Everything is already contained in OEIS comments for A001864 and A000435 (a remarkable comment is that A000435 is the sequence that started it all: the first sequence in the database!)
We take $n$ labelled vertices, consider all trees on them, and sum up the distances between all pairs of vertices (each distance counted twice).
One way to do it is the following: this sum is the number of 5-tuples $(T,a,b,c,d)$ such that $T$ is a tree, $a,b,c,d$ are vertices, $ab$ is an edge of $T$ and this edge belongs to the path between $c$ and $d$ (in the order $cabd$ on the path).
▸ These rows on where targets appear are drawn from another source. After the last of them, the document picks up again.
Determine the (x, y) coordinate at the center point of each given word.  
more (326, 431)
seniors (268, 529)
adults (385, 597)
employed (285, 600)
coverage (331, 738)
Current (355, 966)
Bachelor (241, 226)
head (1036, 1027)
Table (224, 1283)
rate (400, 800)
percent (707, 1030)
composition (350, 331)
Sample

If we remove $ab$, we get two connected components $A\ni a$, $B\ni b$. If $|A|=i$, $|B|=n-i$, we may fix $A$, $B$ by $\binom{n}i$ ways, after that fix restrictions of $T$ onto $A$, $B$ by $i^{i-2}(n-i)^{n-i-2}$ ways and fix $a,b,c,d$ by $i^2(n-i)^2$ ways. Totally we get RHS of your formula.
Why we get LHS is explained in Claude Lenormand's comment for A000435 (there we count the sum of distances from the fixed vertex 0 to other vertices in all trees, of course it is $n$ times less than the sum of all distances.)